9.術前定位 術前應定出預定切除椎板的脊椎位置,最簡便的方法是根據體表標誌定位。於體形的差異,按標誌定位可能有1~2個棘突的誤差。爲避免誤差,可先根據體表標誌定位,再在相應棘突的體表上用膠布粘着一鉛字,攝X線片後,從X線片上鉛字的位置覈定手術部位。
11 手術步驟
1.以病竈爲中心做背中線切口,分開兩側椎旁肌,暴露出2~3個椎板,以牽開器敞開術野。首先切除病竈部位的兩個椎板,然後切開硬脊膜,病竈部顯示脊髓腫大,備好手術顯微鏡,處理病竈。

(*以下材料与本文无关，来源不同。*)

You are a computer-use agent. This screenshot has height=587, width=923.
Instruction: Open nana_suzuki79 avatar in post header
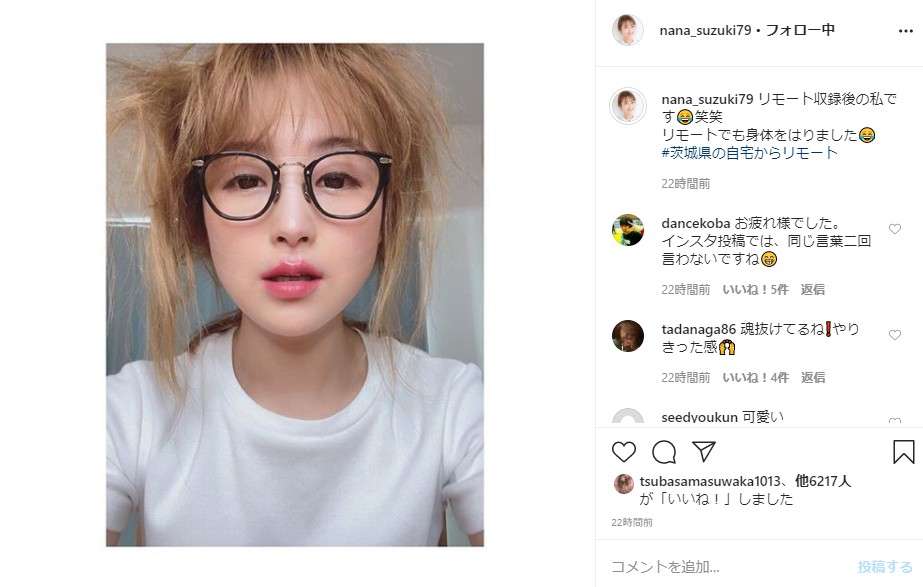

2.病竈切除 選擇病竈距脊髓表面最薄處,或於脊髓後正中線切開,先遇到較堅韌的病竈表面,在剝離和切開病變前,以帶尾線棉片置於脊髓切口兩側保護好,一旦剝離或切開病竈時膿液或乾酪樣組織外溢,可避免污染周圍組織,將膿液或乾酪樣壞死組織迅速以吸引器吸除,更換新的吸引器頭。沿病竈表面細心剝離,儘量在不增加脊髓損傷的情況下,將病竈切除,反覆以生理鹽水沖洗術區,嚴密縫合硬脊膜。
13 術後處理
1.術後仰臥或側臥,最好臥硬板牀。翻身時應使身體平直,避免扭曲。
2.術後應嚴密觀察有無肢體功能障礙加重,感覺平面有無上升下降,如有上升,表明脊髓功能有進一步損害,應積極找出原因,及時處理。頸椎手術者應密切注意呼吸情況。
14 併發症
1.硬脊膜外血腫 椎旁肌肉、椎骨和硬脊膜外靜脈叢止血不徹底,術後可形成血腫,造成肢體癱瘓加重,多在術後72h內發生。即使在放置引流管的情況下也可發生血腫。如出現這種現象,應積極檢查,清除血腫,徹底止血。
2.脊髓水腫 常因手術操作損傷脊髓造成,臨牀表現類似血腫。治療以脫水、激素爲主;嚴重者如硬脊膜已縫合,可再次手術,開放硬脊膜。
3.腦脊液漏 多因硬脊膜和(或)肌肉層縫合不嚴引起。如有引流,應提前拔除。漏液少者換藥觀察,不能停止或漏液多者,應在手術室縫合漏口。
4.切口感染、裂開 一般情況較差,切口癒合能力不良或腦脊液漏者易發生。術中應注意無菌操作。術後除抗生素治療外,應積極改善全身情況,特別注意蛋白質及多種維生素的補充。特殊部位如肩胛之間,應加強肌肉層縫合。